Saved data entries:
▬▬▬

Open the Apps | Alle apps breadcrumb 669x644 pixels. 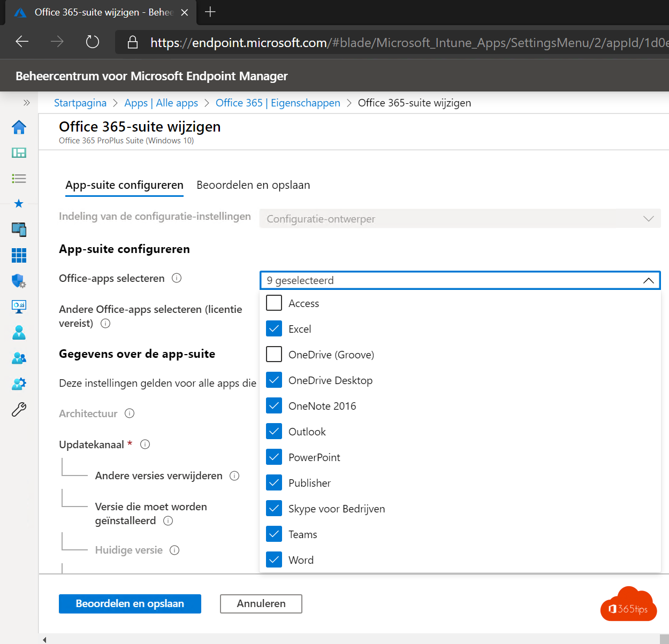161,102
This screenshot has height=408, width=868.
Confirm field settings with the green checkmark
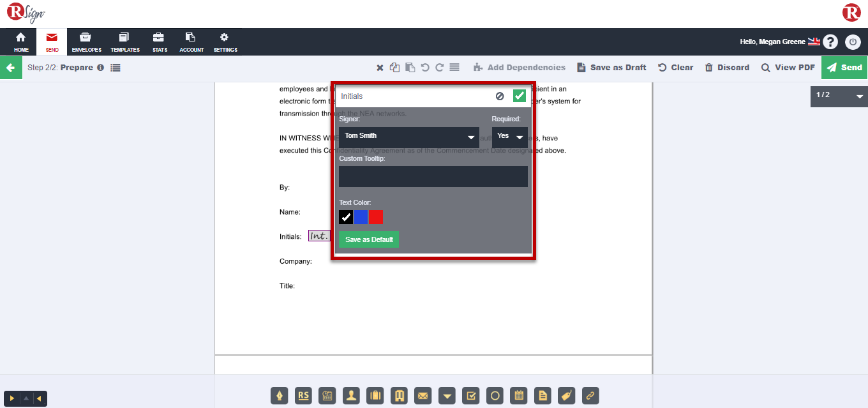coord(519,95)
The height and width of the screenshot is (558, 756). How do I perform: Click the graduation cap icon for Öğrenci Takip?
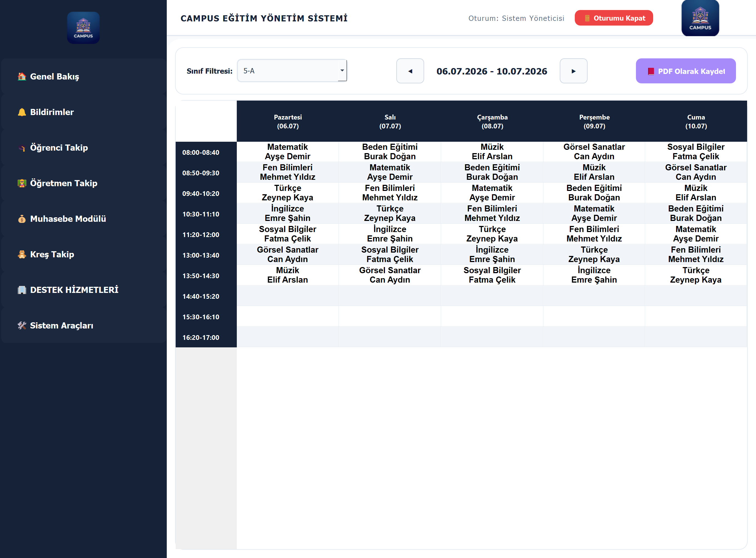(x=22, y=148)
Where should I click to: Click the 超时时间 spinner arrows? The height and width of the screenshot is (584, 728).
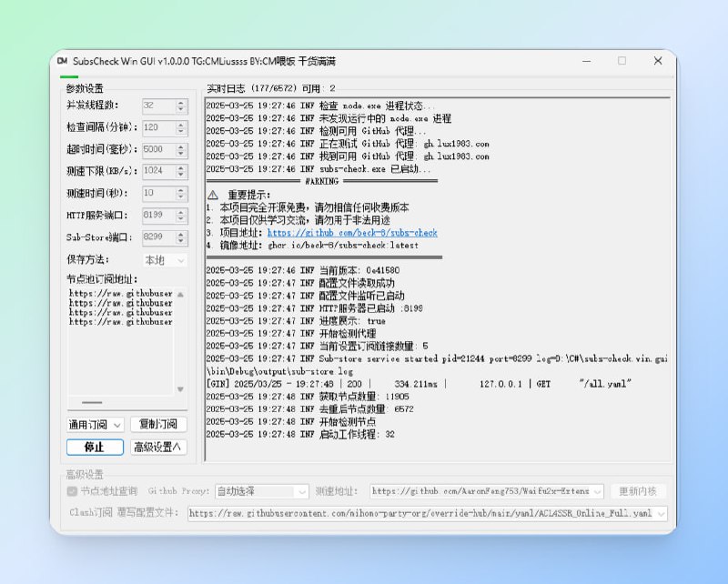pos(179,149)
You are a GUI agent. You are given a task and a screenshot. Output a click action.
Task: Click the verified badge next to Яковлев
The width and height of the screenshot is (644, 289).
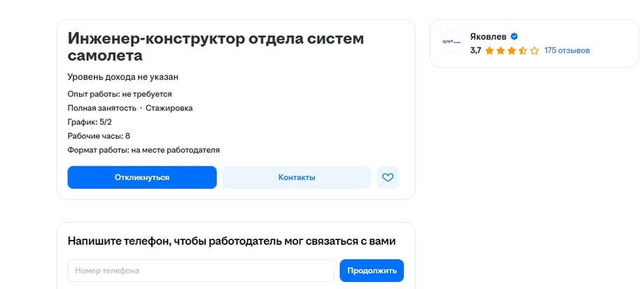514,36
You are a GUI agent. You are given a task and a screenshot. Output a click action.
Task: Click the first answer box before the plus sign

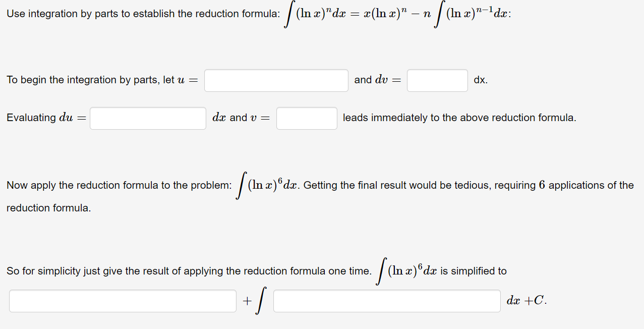tap(123, 300)
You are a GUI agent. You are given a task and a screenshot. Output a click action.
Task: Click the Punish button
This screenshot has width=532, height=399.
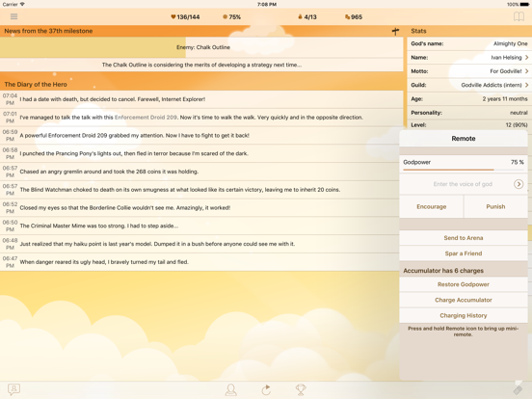tap(495, 206)
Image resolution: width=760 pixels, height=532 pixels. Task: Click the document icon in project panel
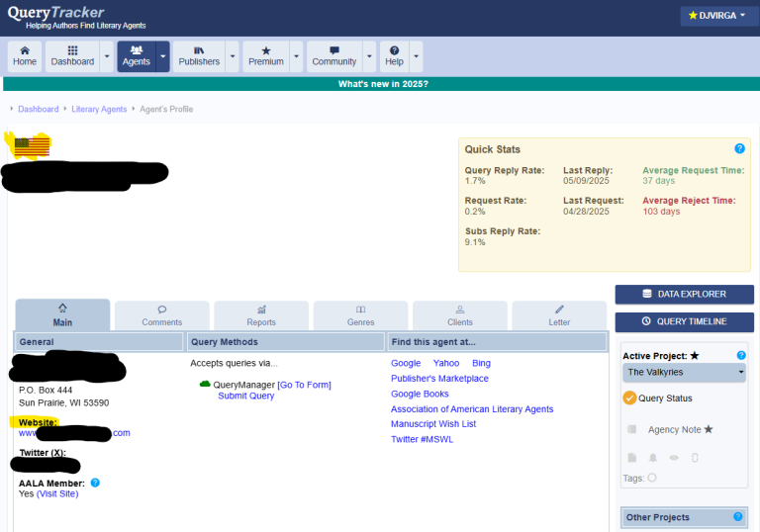click(632, 458)
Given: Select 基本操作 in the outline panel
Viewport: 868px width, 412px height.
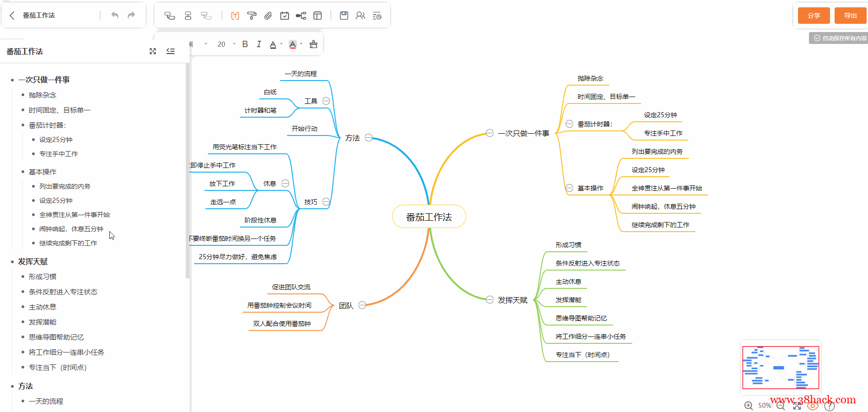Looking at the screenshot, I should [x=43, y=172].
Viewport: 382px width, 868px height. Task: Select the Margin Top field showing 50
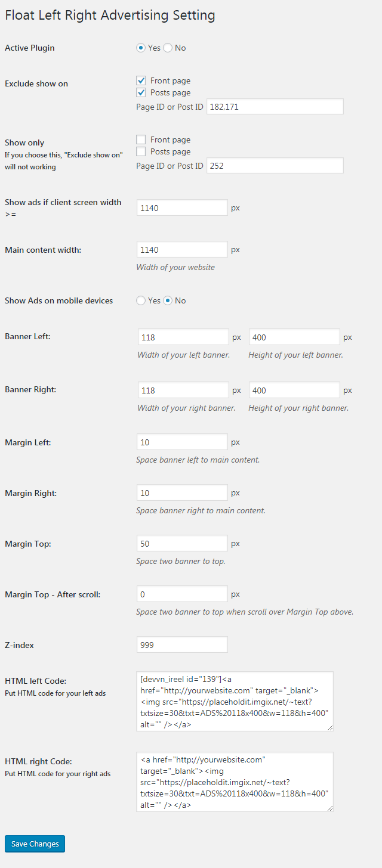point(182,543)
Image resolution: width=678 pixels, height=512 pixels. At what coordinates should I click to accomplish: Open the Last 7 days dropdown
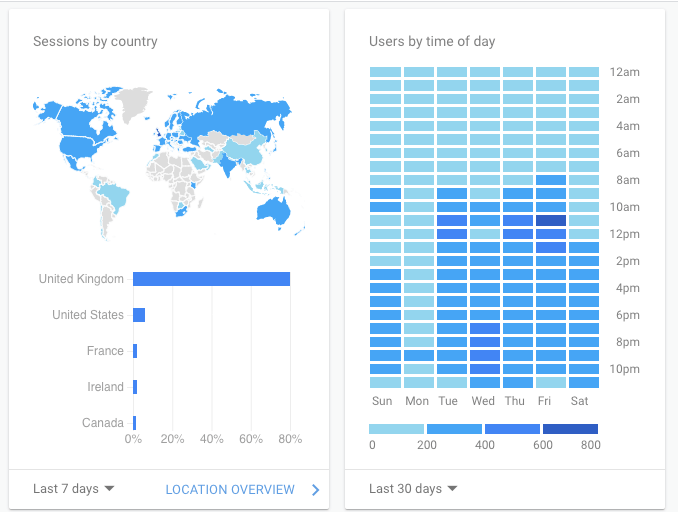coord(73,489)
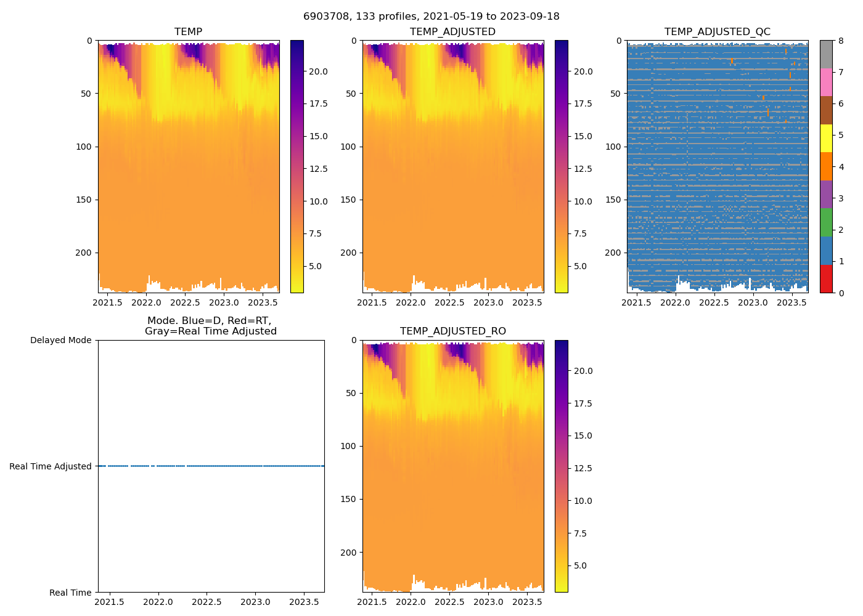The height and width of the screenshot is (616, 863).
Task: Click the green segment of the QC colorbar
Action: coord(826,222)
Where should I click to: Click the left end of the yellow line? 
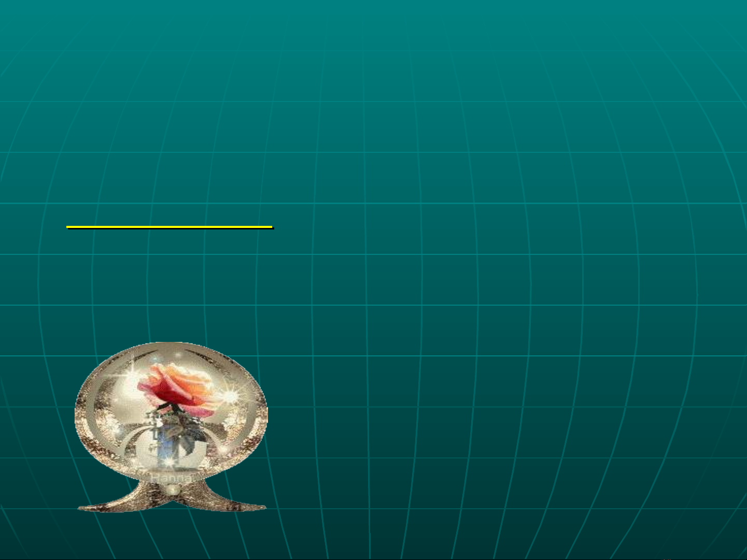click(x=69, y=227)
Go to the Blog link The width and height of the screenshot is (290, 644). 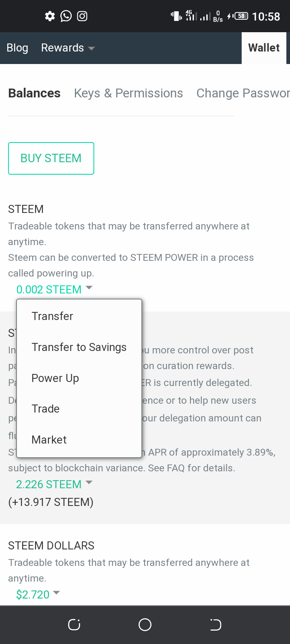pos(17,48)
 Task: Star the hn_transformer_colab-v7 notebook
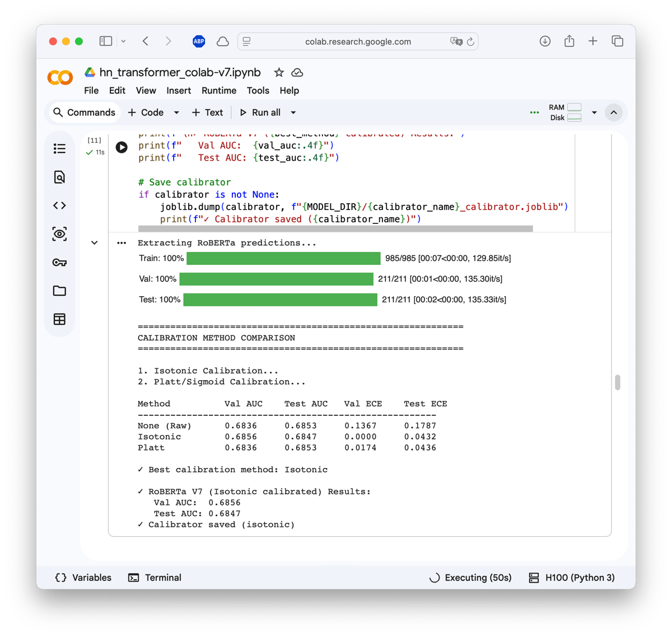tap(278, 72)
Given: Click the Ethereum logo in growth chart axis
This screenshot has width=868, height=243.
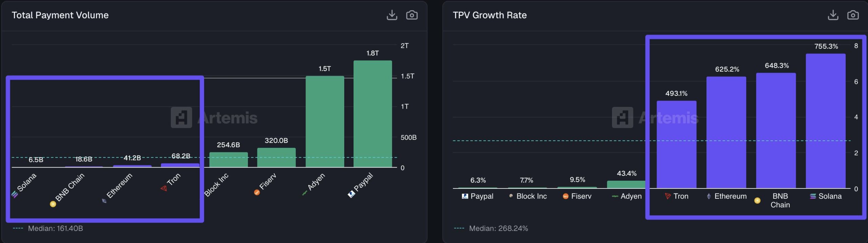Looking at the screenshot, I should [x=709, y=196].
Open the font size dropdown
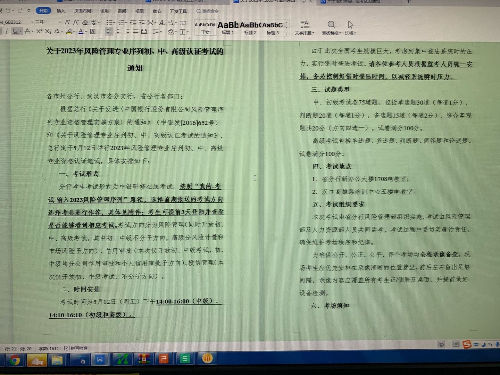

▬▬▬

**WHAT YOU ARE ASKED TO DO**
Pictures don't belong in the copy. Retype exactly the lines from the one with "This screenshot has width=868, height=243." through the last line of the records.

**SOLUTION TO THIS EXERCISE**
This screenshot has width=868, height=243.
Looking at the screenshot, I should [x=709, y=196].
Open the font size dropdown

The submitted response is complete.